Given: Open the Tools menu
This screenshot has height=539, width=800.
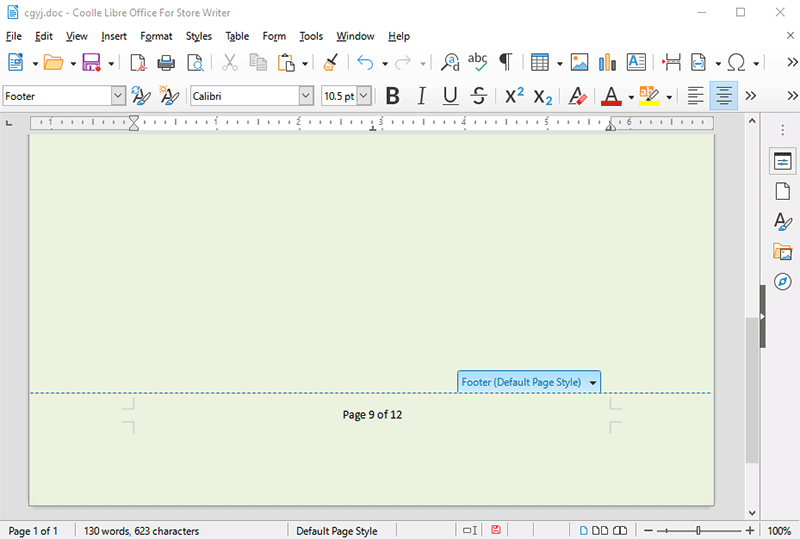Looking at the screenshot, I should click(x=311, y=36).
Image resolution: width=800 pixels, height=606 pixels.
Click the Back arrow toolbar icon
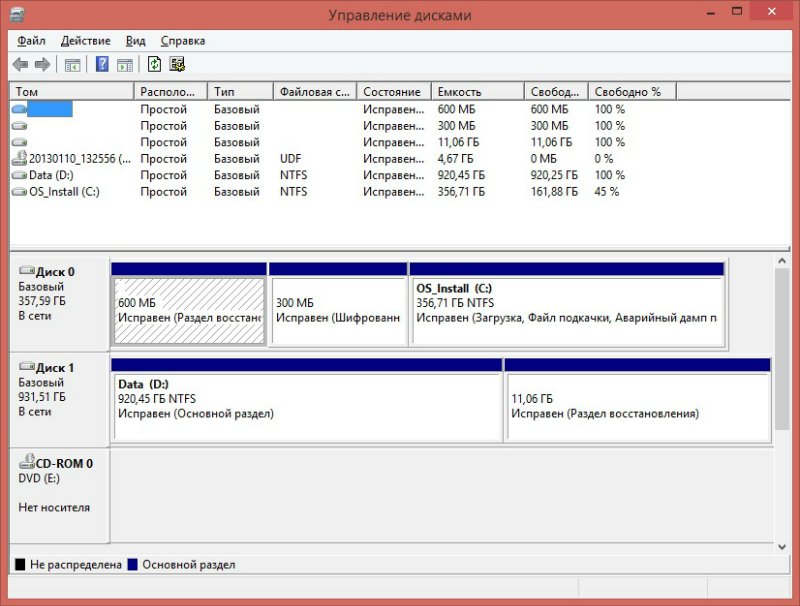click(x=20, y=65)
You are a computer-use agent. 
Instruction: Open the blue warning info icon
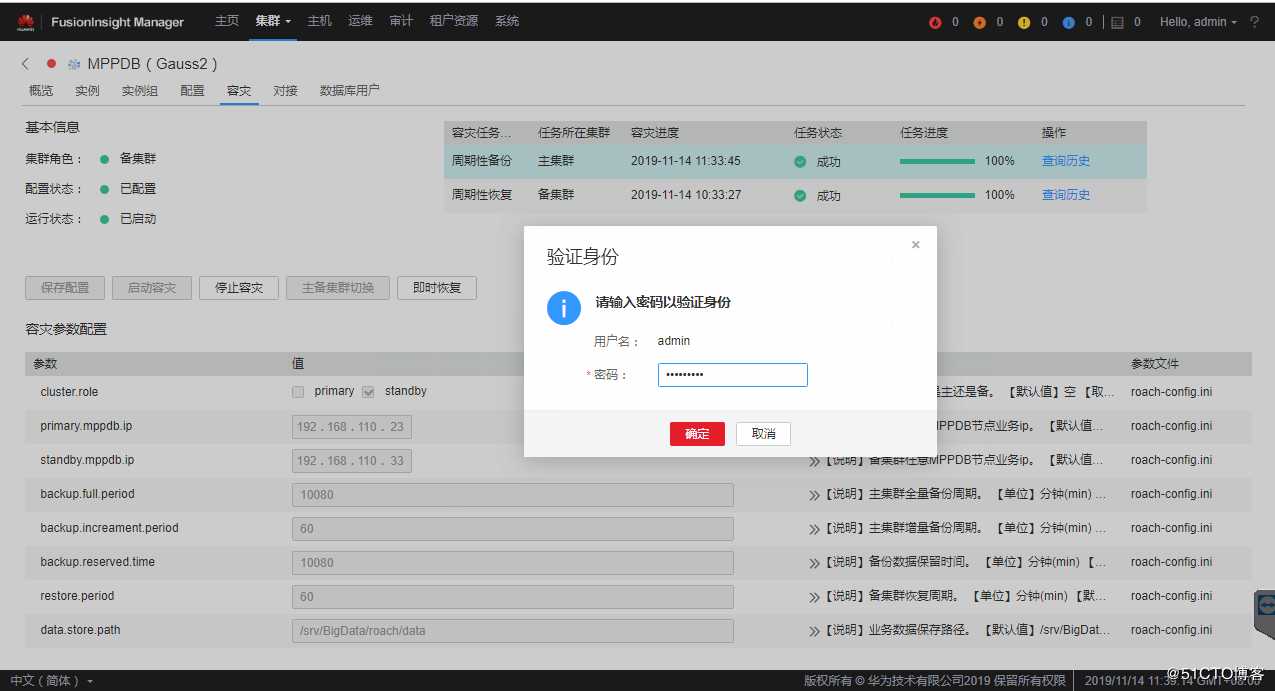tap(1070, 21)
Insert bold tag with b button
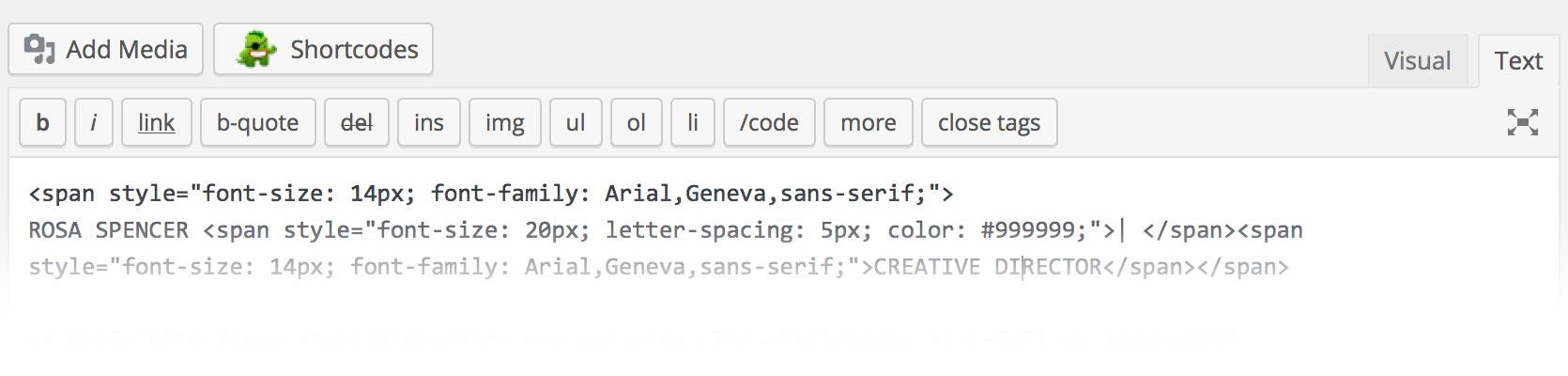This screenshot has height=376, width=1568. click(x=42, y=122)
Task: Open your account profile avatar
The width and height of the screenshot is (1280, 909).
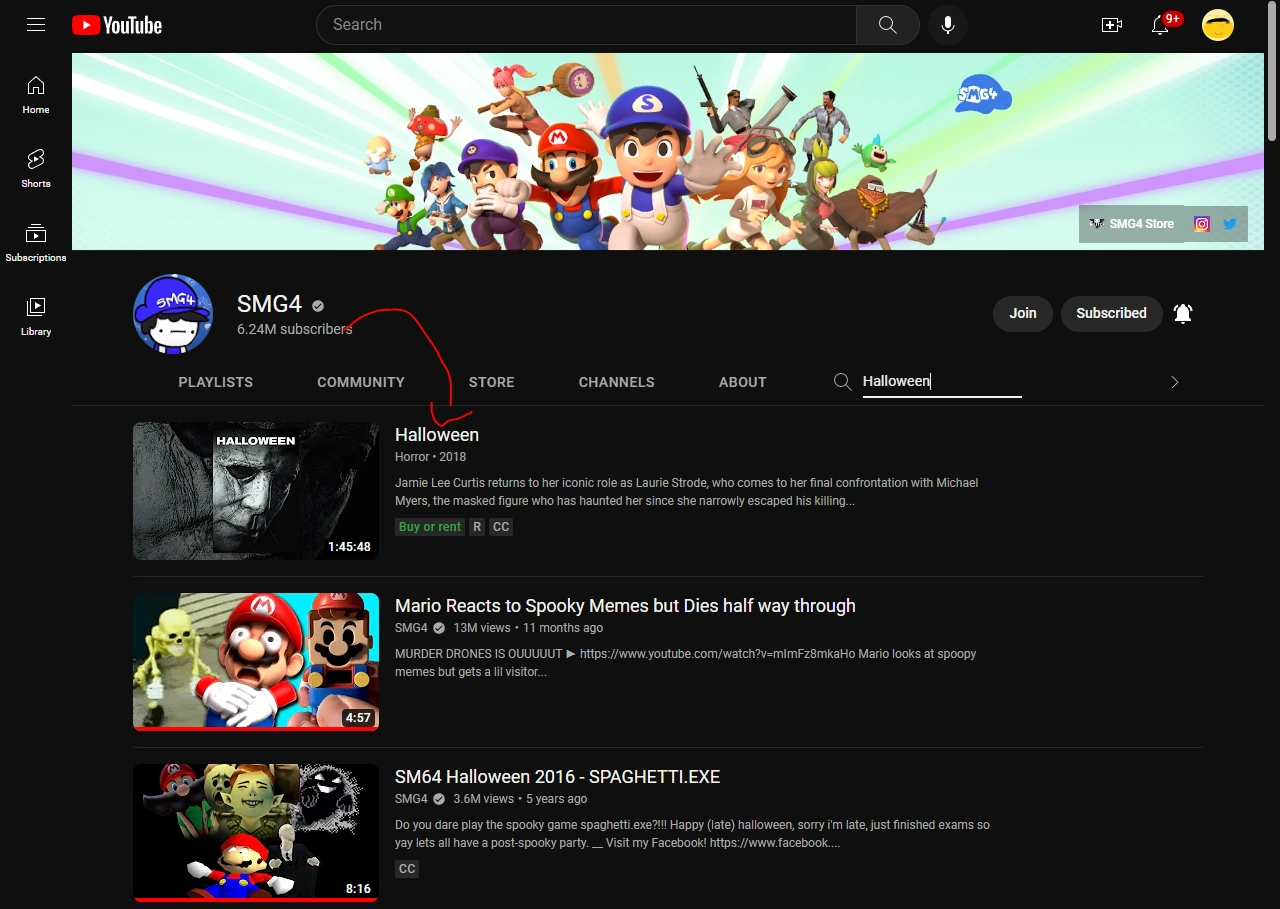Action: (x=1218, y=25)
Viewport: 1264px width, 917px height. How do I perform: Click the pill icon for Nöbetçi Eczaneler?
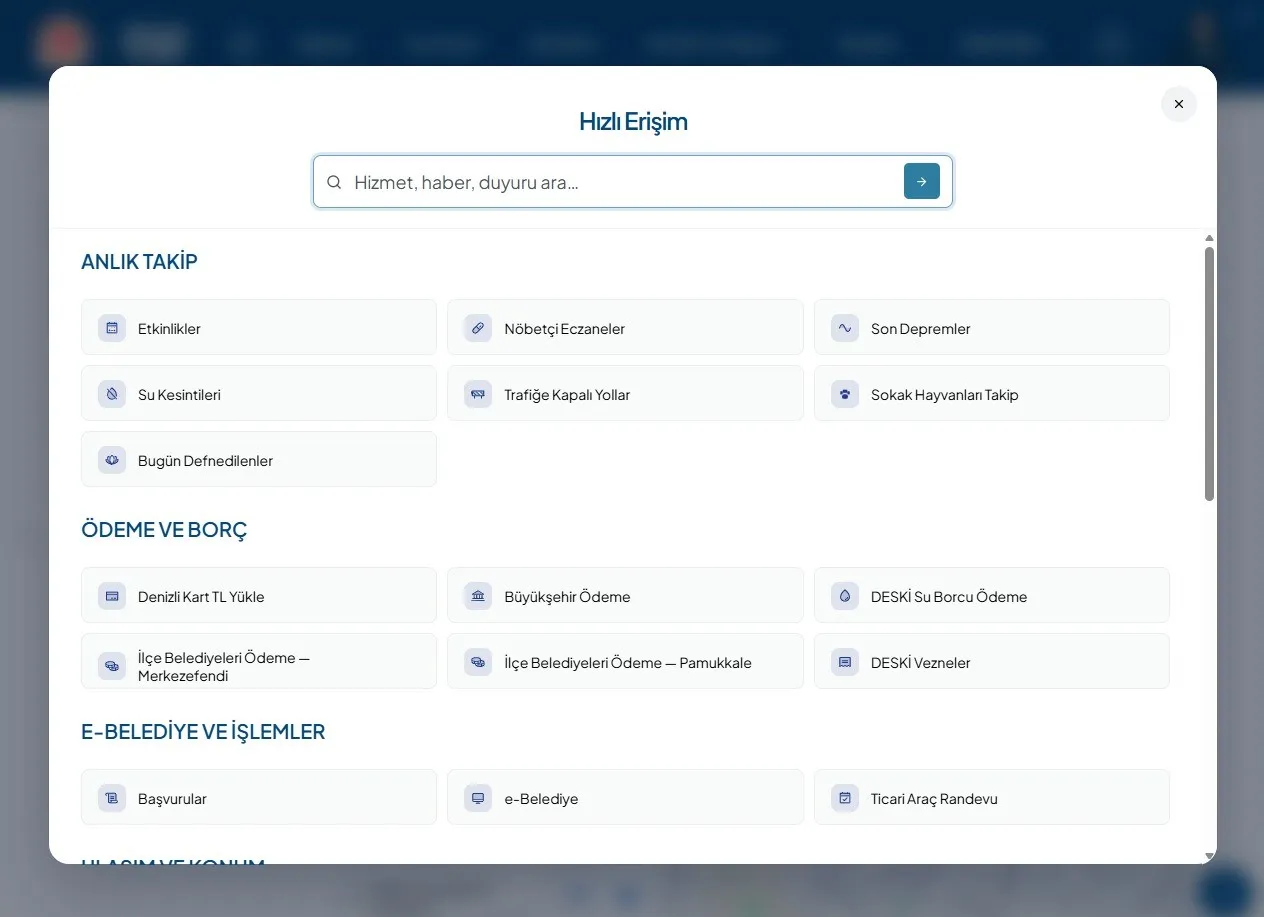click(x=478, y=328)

────────────────────

**Directions for this task**
Would you repeat each line of the listing exactly, skipping any picture?

**Task result**
Given: Open the Tools menu
This screenshot has height=539, width=800.
Looking at the screenshot, I should click(x=311, y=36).
Image resolution: width=800 pixels, height=606 pixels.
Click the Back arrow toolbar icon
click(x=20, y=65)
You are a computer-use agent. 
Instruction: Open the blue warning info icon
tap(1070, 21)
Insert bold tag with b button
This screenshot has height=376, width=1568. click(x=42, y=122)
Task: Open your account profile avatar
The width and height of the screenshot is (1280, 909).
Action: (x=1218, y=25)
Viewport: 1264px width, 917px height. How do I perform: Click the pill icon for Nöbetçi Eczaneler?
click(x=478, y=328)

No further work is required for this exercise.